Finiva il 1926 quando, a
Parigi, in una lettera a un amico, Filippo De Pisis confidava: "L'importante
sarebbe fissare, e in Italia si è ben lungi dal farlo e non si farà
che tra molti anni, la mia posizione rispetto alla pittura italiana moderna.
E' soprattutto colpa mia (per temperamento io sono un solitario) se ai
più è sfuggita... Io sono soprattutto un poeta e un filosofo...
ma possiedo (a parere di buoni giudici) doni di pittore e colorista nato...".

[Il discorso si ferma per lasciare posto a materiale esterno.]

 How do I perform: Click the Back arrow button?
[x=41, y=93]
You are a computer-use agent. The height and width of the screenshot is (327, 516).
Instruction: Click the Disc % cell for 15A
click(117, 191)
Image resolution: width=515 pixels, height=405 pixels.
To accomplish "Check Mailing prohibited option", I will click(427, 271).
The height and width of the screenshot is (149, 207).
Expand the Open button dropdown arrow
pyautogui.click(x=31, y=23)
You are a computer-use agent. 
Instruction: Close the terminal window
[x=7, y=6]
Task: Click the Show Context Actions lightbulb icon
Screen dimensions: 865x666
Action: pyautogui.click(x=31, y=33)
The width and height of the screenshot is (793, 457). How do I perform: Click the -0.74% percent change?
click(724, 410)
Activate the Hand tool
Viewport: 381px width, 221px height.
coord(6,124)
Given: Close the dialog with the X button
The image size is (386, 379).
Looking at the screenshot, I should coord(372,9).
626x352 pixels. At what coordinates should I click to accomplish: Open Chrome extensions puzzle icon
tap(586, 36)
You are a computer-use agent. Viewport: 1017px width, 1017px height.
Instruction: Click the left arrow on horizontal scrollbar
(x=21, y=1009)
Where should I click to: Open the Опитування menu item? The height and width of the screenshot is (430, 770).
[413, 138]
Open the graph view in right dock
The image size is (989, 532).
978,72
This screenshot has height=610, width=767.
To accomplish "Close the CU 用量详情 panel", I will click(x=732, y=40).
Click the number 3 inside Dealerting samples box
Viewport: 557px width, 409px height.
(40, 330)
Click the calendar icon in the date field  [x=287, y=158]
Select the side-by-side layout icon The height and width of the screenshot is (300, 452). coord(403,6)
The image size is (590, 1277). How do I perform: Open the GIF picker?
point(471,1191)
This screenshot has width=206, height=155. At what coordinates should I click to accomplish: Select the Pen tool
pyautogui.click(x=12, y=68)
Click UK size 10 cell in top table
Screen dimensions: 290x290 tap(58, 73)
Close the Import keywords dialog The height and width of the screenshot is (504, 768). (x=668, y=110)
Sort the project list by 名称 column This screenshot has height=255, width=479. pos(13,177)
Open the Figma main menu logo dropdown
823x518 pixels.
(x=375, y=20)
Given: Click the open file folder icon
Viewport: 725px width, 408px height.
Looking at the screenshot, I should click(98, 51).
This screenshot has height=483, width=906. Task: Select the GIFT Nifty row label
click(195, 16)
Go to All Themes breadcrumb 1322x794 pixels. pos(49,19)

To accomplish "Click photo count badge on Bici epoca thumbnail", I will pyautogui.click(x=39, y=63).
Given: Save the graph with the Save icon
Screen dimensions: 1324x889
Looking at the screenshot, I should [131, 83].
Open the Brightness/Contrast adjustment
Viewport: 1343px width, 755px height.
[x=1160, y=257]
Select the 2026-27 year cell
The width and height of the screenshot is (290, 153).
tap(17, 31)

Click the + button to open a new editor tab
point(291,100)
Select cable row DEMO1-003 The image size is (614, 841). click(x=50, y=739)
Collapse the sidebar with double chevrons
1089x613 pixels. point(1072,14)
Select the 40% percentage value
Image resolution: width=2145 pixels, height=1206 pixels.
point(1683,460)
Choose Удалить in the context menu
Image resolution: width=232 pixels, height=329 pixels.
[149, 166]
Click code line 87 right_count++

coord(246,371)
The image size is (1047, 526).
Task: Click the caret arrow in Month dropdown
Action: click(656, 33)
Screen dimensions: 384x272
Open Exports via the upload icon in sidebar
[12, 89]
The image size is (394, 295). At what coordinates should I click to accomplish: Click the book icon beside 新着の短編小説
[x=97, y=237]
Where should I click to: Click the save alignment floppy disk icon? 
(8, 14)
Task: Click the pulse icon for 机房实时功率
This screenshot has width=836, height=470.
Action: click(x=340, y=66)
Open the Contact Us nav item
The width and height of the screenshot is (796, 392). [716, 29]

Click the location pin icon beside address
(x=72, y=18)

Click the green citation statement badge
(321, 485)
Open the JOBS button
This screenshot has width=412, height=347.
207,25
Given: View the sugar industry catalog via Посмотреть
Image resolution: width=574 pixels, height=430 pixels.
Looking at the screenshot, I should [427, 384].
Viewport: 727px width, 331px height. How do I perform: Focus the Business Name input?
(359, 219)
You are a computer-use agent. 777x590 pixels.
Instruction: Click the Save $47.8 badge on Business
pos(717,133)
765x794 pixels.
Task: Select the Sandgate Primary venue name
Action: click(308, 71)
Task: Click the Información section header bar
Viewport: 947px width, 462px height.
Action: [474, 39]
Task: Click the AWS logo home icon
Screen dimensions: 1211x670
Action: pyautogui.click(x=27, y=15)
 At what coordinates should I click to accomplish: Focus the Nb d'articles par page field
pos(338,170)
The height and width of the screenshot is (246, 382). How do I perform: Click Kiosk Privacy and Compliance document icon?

Così possiamo immaginare il 'marchesino' ferrarese, appena trentenne,
respirare come una liberazione la vita un po' bohemienne di quel primo
anno parigino, profondamente conscio delle sue straordinarie qualità
di letterato e di pittore, ma anche della sua diversità di uomo
e d'artista, e lo immaginiamo vergare queste righe col pensiero fisso al
futuro, alla vera gloria che ancora mancava a quei suoi anni giovanili,
turbolenti e colti, esaltanti e pur sempre toccati da un'ombra di insoddisfazione,
dal desiderio inesausto d'altre, sconosciute cose. Arrivò tutto
sommato presto quella gloria, così ardentemente presagita; infatti
durante quel lunghissimo periodo parigino egli fu a contatto dei grandi
movimenti di idee dell'epoca, li comprese, li studiò, ma ne trasse
sempre soltanto sprazzi di suggestioni, non abbracciò mai completamente
un'ideologia estetica che non fosse quella dettata da una singolarità
edonistica ed estrosa; da qui, la definizione di "solitario". Così
era già stato per la straordinaria precocissima stagione metafisica
a Ferrara, e poi col Dadaismo, il Futurismo, Valori Plastici, il Surrealismo,
... la sua pittura, personalissima, nervosa, estremamente prossima alla
sfera del privato e dei suoi misteri, conquistò ampiamente la critica,
senza far parte di movimenti definiti. Da quel 1926 infatti si susseguirono
importanti mostre a fianco di artisti italiani, gli emergenti di allora,
Tozzi, De Chirico, Campigli; poi le partecipazioni alle Biennali veneziane,
fu insomma la consacrazione. Non trovò pace, invece, la sua ricerca
interiore, che sfociò nei dolorosi anni della malattia nervosa che
si manifestò nel 1947 e che lo portò alla morte, nel 1956,
dopo anni di ricoveri in ospedali psichiatrici e case di cura, durante
i quali egli continuò a scrivere poesie e a dipingere.